A Bit of History
Long has it been since the industry of textile products left behind its humble beginnings in natural dyes, but such growth and expansion has only proven to strengthen this facet of the fabric world.
Historically, dyes came from nature, with primary sources consisting of animals or plants. The majority of these came from roots, berries, bark, leaves, wood, and other organic, naturally occurring substances such as fungi.
Archaeologists have even found evidence of textile dyeing going back to the Neolithic period, otherwise known as the New Stone Age, which began around 10,200 BC. In China, there is evidence that dyes were created from insects, barks, and plants, beginning about 5,000 years ago.
These dyes, while effective, were rudimentary and simplistic, often depicting ruddy colors (e.g., reds, browns, and oranges) that faded with use. The more luxurious dyestuffs (substances that produce a dye) which produced brilliant and permanent colors, such as the natural invertebrate dyes, didn’t gain major popularity until the medieval era.
Around that same period, plant-based dyes such as woad, indigo, saffron, and madder became important trade goods throughout Asia and Europe. Spanish treasure fleets then introduced cochineal and logwood to Europe, thus expanding the amount of available dye colors.

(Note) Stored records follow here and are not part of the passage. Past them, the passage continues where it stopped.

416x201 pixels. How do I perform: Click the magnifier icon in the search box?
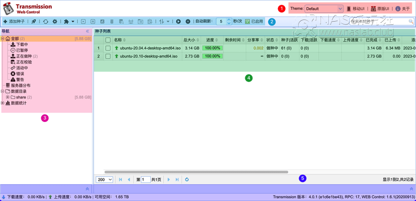coord(411,21)
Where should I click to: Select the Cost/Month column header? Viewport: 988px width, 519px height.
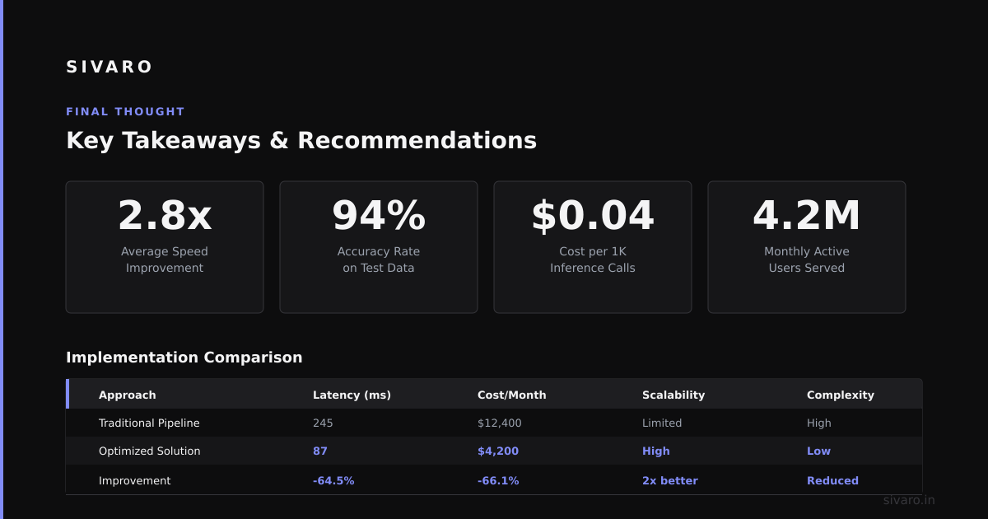[512, 395]
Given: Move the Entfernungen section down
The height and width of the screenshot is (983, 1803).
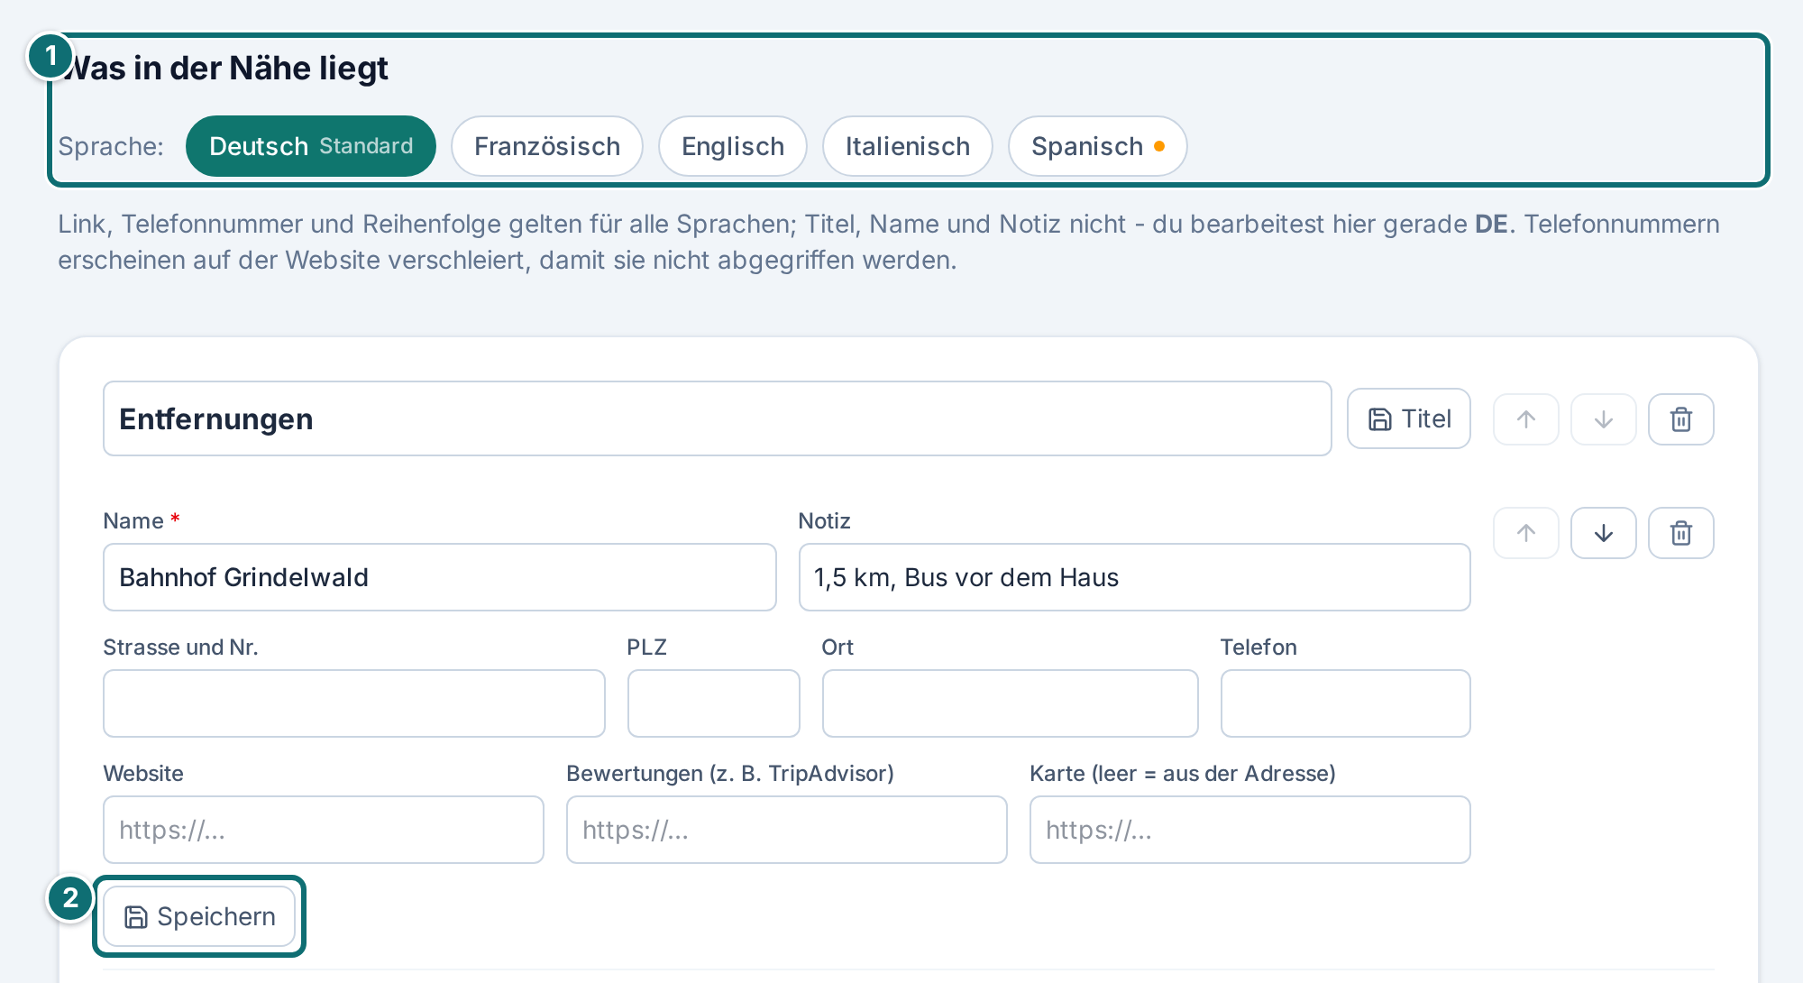Looking at the screenshot, I should click(x=1603, y=419).
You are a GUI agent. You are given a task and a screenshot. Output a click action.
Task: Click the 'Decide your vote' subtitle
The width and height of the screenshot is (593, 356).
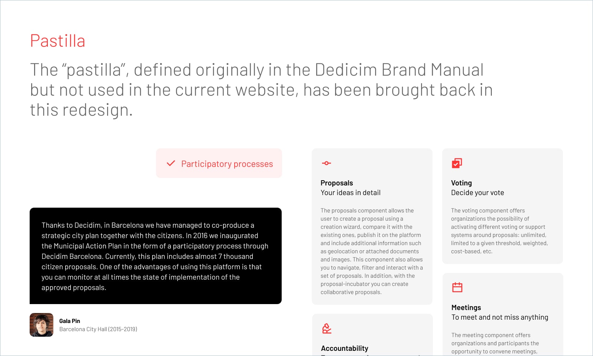477,192
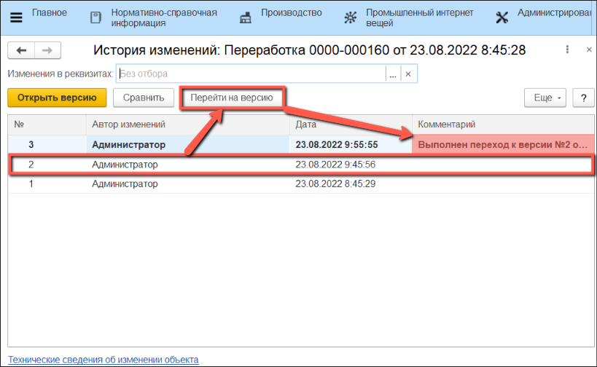597x367 pixels.
Task: Click the Администрирование wrench icon
Action: 502,17
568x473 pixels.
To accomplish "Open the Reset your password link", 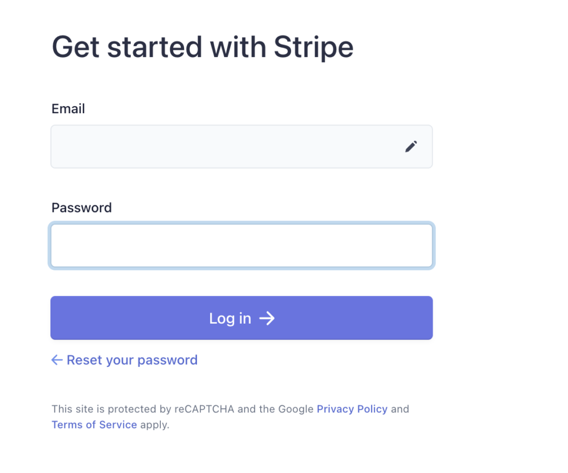I will click(125, 360).
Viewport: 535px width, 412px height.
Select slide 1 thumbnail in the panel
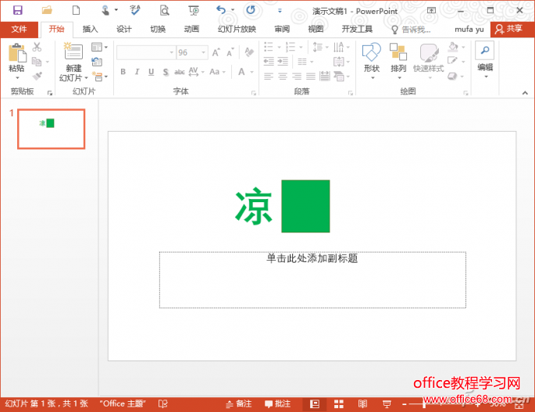pyautogui.click(x=51, y=129)
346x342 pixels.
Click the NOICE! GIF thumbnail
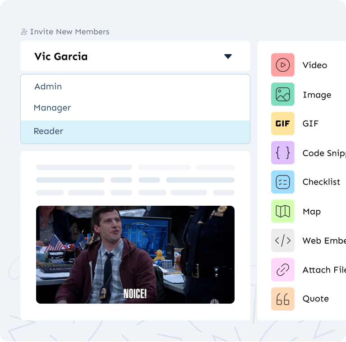[x=135, y=254]
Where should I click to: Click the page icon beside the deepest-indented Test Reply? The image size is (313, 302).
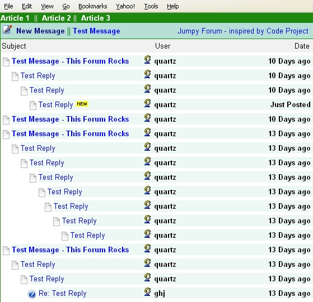pyautogui.click(x=65, y=236)

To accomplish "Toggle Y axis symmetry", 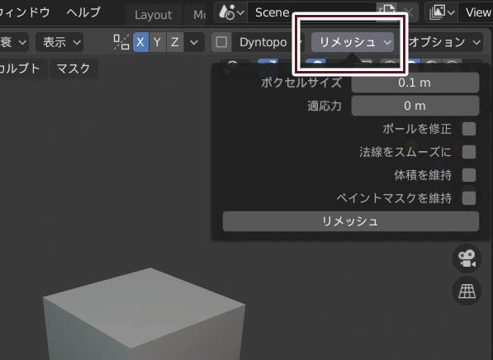I will coord(158,42).
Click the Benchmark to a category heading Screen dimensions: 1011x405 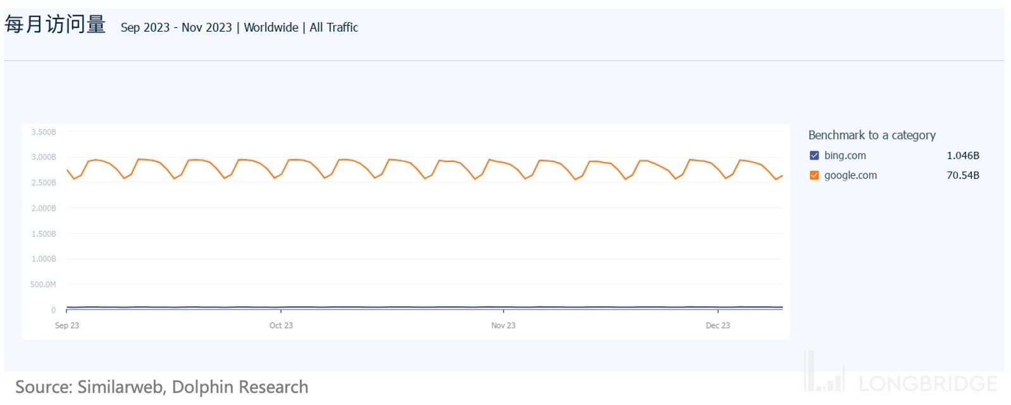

When Europe carried colonists to America, the dyes came with them. These natural dyes continued to dominate the global textile market, until William Perkin created mauveine (a rich synthetic purple) in 1856.
Then, in 1869, the red dye found in madder was the first natural pigment to be synthetically duplicated, which began the steady decline of dyes produced from natural sources.
The Process of Dyeing
As with the dyestuffs themselves, the dyeing process was originally rudimentary. Essentially, you would soak the material containing the dye in water, then add the textile fabrics to the resulting solution and bring the water to a simmer, often for days or weeks. This would release the dyestuff from whatever organic material held the dye and attach it to the textile fabrics.
The problem was that much of the dyeing process was still experimental. Will this material produce a color? Will that color soak into this fabric? How long must it be simmered to achieve a result? How long will the result last?
And as one can guess, this created some strange concoctions, as Jill Goodwin writes in the book A Dyer’s Manual:
“We shall never know by what chances primitive man discovered that salt, vinegar from fermenting fruit, natural alum, and stale urine helped to fix and enhance the colours [sic] of his yarns, but for many centuries these four substances were used as mordants.”
(Mordants being “a substance, typically an inorganic oxide, that combines with a dye or stain and thereby fixes it in a material.”)
Although disgusting, the barbaric origins of dyeing has led to the current state of long-lasting and vibrant colors. From organic materials to synthetics, today’s fabric world can thank yesterday’s experiments for doing all of the strange and laborious work of dye exploration.